***** Input

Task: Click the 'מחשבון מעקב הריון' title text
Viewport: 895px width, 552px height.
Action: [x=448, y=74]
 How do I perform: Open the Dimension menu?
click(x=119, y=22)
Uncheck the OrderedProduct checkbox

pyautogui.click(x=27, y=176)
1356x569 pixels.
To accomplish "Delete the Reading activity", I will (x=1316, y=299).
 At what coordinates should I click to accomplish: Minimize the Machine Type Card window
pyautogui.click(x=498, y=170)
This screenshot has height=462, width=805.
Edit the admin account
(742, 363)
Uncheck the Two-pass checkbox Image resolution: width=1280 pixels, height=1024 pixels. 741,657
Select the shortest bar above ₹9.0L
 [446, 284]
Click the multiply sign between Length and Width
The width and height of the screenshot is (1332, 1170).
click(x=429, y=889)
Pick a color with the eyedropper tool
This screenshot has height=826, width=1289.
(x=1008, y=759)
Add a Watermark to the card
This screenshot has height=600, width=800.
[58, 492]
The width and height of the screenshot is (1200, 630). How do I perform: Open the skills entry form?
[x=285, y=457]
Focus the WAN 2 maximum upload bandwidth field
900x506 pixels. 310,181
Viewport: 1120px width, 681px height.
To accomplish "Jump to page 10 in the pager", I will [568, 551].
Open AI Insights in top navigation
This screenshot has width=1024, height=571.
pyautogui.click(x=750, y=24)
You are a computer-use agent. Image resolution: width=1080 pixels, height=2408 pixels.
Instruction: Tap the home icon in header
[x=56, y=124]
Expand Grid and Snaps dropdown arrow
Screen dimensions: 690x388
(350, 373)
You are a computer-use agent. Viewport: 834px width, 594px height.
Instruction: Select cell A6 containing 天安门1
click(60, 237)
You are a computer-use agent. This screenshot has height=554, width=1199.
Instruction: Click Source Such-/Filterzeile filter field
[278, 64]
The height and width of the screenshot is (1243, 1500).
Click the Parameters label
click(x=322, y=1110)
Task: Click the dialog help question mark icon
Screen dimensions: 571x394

**********

(What the exercise asks)
An exact, complete copy of the data is the only acceptable answer.

(Worked solution)
Task: Click the 'מחשבון מעקב הריון' title text
Viewport: 895px width, 552px height.
Action: [x=448, y=74]
 How do I perform: Open the Dimension menu?
click(x=119, y=22)
Uncheck the OrderedProduct checkbox

pyautogui.click(x=27, y=176)
1356x569 pixels.
To accomplish "Delete the Reading activity", I will (x=1316, y=299).
 At what coordinates should I click to accomplish: Minimize the Machine Type Card window
pyautogui.click(x=498, y=170)
This screenshot has height=462, width=805.
Edit the admin account
(742, 363)
Uncheck the Two-pass checkbox Image resolution: width=1280 pixels, height=1024 pixels. 741,657
Select the shortest bar above ₹9.0L
 [446, 284]
Click the multiply sign between Length and Width
The width and height of the screenshot is (1332, 1170).
click(x=429, y=889)
Pick a color with the eyedropper tool
This screenshot has height=826, width=1289.
(x=1008, y=759)
Add a Watermark to the card
This screenshot has height=600, width=800.
[58, 492]
The width and height of the screenshot is (1200, 630). How do I perform: Open the skills entry form?
[x=285, y=457]
Focus the WAN 2 maximum upload bandwidth field
900x506 pixels. 310,181
Viewport: 1120px width, 681px height.
To accomplish "Jump to page 10 in the pager", I will [568, 551].
Open AI Insights in top navigation
This screenshot has width=1024, height=571.
pyautogui.click(x=750, y=24)
You are a computer-use agent. Image resolution: width=1080 pixels, height=2408 pixels.
Instruction: Tap the home icon in header
[x=56, y=124]
Expand Grid and Snaps dropdown arrow
Screen dimensions: 690x388
(350, 373)
You are a computer-use agent. Viewport: 834px width, 594px height.
Instruction: Select cell A6 containing 天安门1
click(60, 237)
You are a computer-use agent. This screenshot has height=554, width=1199.
Instruction: Click Source Such-/Filterzeile filter field
[278, 64]
The height and width of the screenshot is (1243, 1500).
Click the Parameters label
click(x=322, y=1110)
Task: Click the dialog help question mark icon
Screen dimensions: 571x394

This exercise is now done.